--- LIST OF TASKS ---
(a) Answer the following about the NL2SQL article, one line per answer, marked (i), (ii) and (iii):
(i) What does NL2SQL stand for?
(ii) According to the section on schema completeness, what two things do schemas do instead of communicating business rules?
(iii) What do ontologies attempt to explain?
(b) Reproduce the passage of the NL2SQL article from "Perspectives" to "new interaction model.", substituting "organization" for "enterprise".
(c) List every item the NL2SQL article says you include to give a model context for inferring a query.
>> start EXTRACTED TEXT
May 14th, 2026
likeheart2 reactions

Considering NL2SQL? Should your database really be the prompt? How can SQL MCP Server help?

Principal Program Manager

You’ve probably experienced both of these, perhaps at the same time. First, that desire to let an agent get at your data. It’s driven by simplification and better experiences for the user and for you: fewer screens, fewer queries, fewer reports, and less code overall.

Second, and perhaps more importantly, that unrelenting reluctance and reticence against all of it. The voice in your head that makes you seriously uneasy. Your reputation is at stake, yes, but to your enterprise, this might be existential.

It has a name: NL2SQL.

NL2SQL, or Natural Language to SQL, is where an AI agent turns a natural language prompt into a SQL query. Ask a question, run a query, get an answer. Simple.

But models can’t do this from just a prompt, they need context. This means you include your schema, relationships, table names, column names, and maybe sample rows. From there, the model attempts to infer the query from your database.

But is NL2SQL a good idea?

Perspectives

In this article, we’ll walk through most of the real-world considerations every enterprise will need to consider when implementing an agentic solution against production data. There’s always more to consider, but this is a nice baseline for a team starting to lean in to this new interaction model.

Schema completeness

Schemas are a reflection of your company’s culture. Here’s what I mean. Through evolution or just business change, a database schema reveals your business model, at least at the time the schema was created, various business applications, different integrated systems from mergers or upgrades, and the drift of best practices and team changes over time.

However, most schemas are not designed to explain. Cryptic table names and inconsistent column names are not wrong, just characteristics. Neither is it a problem when technically valid relationships can be semantically invalid or require additional, unpredictable predicates to be accurate. It’s also okay when column values are sensitive or bespoke. Schemas store data and protect integrity, they don’t communicate business rules.

For this reason, your prompt could be asking a model to infer things that are almost impossible. However, model behavior is the problem. They are not going to give up on your request. Typical model behavior is to try, query, and respond with a “best effort” approach to problem solving. Consider the risk of making business decisions from that.

About ontologies

There is renewed interest in data ontology. Much like previous efforts around data dictionaries, ontologies attempt to explain the data and the relationships between the data. This herculean task has an important goal in mind: explaining the data to models in a way that makes inference more successful. Time will tell if system support, enterprise adoption, and model behavior prove this renewed interest in the data graph worthwhile.
>> end EXTRACTED TEXT
>> start ENTRIES SHOWN
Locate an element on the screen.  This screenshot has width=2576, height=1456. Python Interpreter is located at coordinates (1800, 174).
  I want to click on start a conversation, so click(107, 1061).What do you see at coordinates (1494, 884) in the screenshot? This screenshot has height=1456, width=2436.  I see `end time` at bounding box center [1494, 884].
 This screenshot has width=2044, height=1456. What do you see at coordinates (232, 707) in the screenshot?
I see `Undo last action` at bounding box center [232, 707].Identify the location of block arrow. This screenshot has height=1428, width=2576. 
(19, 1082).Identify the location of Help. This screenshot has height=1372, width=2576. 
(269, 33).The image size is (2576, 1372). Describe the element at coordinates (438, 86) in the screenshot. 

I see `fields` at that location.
>> end ENTRIES SHOWN
--- SOLUTIONS IN ORDER ---
(a)
(i) Natural Language to SQL
(ii) They store data and protect integrity.
(iii) The data and the relationships between the data

(b)
Perspectives

In this article, we’ll walk through most of the real-world considerations every organization will need to consider when implementing an agentic solution against production data. There’s always more to consider, but this is a nice baseline for a team starting to lean in to this new interaction model.

(c)
- Schema
- Relationships
- Table names
- Column names
- Sample rows